Dal Barolo al Chianti, dall'Amarone della Valpolicella al Marsala, l'Italia non ha rivali nel campo del vino con il più alto numero di vitigni utilizzati (200) e come produzione vitivinicola (44,4 milioni di ettolitri l'anno superati solo dai 46,2 milioni della Francia). Eppure l'enoturismo, settore così trendy e così di richiamo, viaggia con il freno tirato. Emerge dal XII rapporto sul turismo del vino presentato in anteprima alla Bit, a cura delle Città del Vino e dell'Università di Salerno.
In anni in cui il turismo italiano continua ad arrancare, l'enoturismo registra un continuo sviluppo arrivando a generare nel 2013 un giro d'affari tra i 4 e i 5 miliardi di euro. Ma è ben al di sotto del potenziale, in gran parte da mettere ancora a frutto. Infatti secondo i dati della Wine Tourism Conference gli arrivi turistici mondiali nel comparto enoturistico ammontano a circa 20 milioni, di cui solo 3 milioni sono gli arrivi italiani.

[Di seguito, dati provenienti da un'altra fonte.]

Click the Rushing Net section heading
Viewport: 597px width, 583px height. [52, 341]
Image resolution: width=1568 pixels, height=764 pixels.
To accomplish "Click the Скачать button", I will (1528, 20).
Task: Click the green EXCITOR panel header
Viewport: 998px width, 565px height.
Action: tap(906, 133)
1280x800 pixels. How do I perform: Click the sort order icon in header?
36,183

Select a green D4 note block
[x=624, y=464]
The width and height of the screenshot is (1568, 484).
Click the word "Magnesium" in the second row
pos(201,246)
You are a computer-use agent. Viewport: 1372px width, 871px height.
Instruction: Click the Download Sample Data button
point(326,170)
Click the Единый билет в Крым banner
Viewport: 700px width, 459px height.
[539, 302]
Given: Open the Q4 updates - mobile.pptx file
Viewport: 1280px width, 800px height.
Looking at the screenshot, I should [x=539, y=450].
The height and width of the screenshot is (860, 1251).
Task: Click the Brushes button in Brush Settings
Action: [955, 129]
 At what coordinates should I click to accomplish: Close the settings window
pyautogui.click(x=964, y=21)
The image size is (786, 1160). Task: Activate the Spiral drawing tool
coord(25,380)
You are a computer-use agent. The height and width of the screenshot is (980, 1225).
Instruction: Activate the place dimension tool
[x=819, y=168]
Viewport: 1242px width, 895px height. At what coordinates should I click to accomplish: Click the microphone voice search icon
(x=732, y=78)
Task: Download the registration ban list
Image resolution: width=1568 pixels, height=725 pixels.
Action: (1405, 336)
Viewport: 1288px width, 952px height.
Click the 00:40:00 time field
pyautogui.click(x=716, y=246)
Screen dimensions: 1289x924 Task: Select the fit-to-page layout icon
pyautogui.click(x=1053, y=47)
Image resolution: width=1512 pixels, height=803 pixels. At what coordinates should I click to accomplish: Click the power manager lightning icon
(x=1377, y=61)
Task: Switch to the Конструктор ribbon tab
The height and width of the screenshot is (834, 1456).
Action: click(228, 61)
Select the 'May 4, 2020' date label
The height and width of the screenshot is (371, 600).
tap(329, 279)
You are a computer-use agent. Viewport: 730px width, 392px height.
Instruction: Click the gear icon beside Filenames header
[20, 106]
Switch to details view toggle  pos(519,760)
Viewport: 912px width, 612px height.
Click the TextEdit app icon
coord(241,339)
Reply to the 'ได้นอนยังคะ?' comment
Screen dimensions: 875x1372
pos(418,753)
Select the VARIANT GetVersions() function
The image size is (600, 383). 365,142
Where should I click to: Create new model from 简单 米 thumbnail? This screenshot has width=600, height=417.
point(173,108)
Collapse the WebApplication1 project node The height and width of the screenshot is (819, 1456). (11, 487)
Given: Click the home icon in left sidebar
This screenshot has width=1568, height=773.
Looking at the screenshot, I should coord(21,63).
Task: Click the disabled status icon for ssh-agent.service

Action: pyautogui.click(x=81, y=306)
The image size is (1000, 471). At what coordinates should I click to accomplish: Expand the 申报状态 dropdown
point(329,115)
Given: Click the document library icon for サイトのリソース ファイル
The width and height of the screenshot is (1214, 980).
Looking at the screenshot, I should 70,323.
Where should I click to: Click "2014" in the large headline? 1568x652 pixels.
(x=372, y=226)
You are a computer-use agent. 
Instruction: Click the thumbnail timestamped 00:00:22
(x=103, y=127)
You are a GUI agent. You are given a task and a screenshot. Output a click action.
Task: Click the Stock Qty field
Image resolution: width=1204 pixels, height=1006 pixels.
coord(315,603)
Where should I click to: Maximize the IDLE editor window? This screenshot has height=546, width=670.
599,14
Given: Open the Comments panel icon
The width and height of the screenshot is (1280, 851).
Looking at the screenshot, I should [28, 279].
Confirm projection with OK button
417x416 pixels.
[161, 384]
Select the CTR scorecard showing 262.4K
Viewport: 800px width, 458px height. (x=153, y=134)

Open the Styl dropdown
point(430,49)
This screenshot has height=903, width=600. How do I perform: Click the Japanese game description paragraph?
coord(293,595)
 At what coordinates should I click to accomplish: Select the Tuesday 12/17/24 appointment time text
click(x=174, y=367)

I punti di forza dell'Italia potrebbero proiettarla al primo posto nel mondo, tuttavia primeggiano altri Paesi, soprattutto quelli di matrice anglosassone (Usa, Australia, Nuova Zelanda) e i latinoamericani (Cile e Argentina), che hanno imprese giovani e di dimensioni rilevanti con un forte approccio al business e al marketing.
Al contrario l'Italia è frenata da alcune debolezze competitive: la generale assenza di uno spirito di collaborazione "sistemico" tra i produttori, il mancato dialogo tra operatori turistici dei diversi settori, lo scarso utilizzo delle tecnologie e del web, la limitata capacità nella valorizzazione delle produzioni, la bassa notorietà e reputazione di alcuni territori, tranne le regioni più note.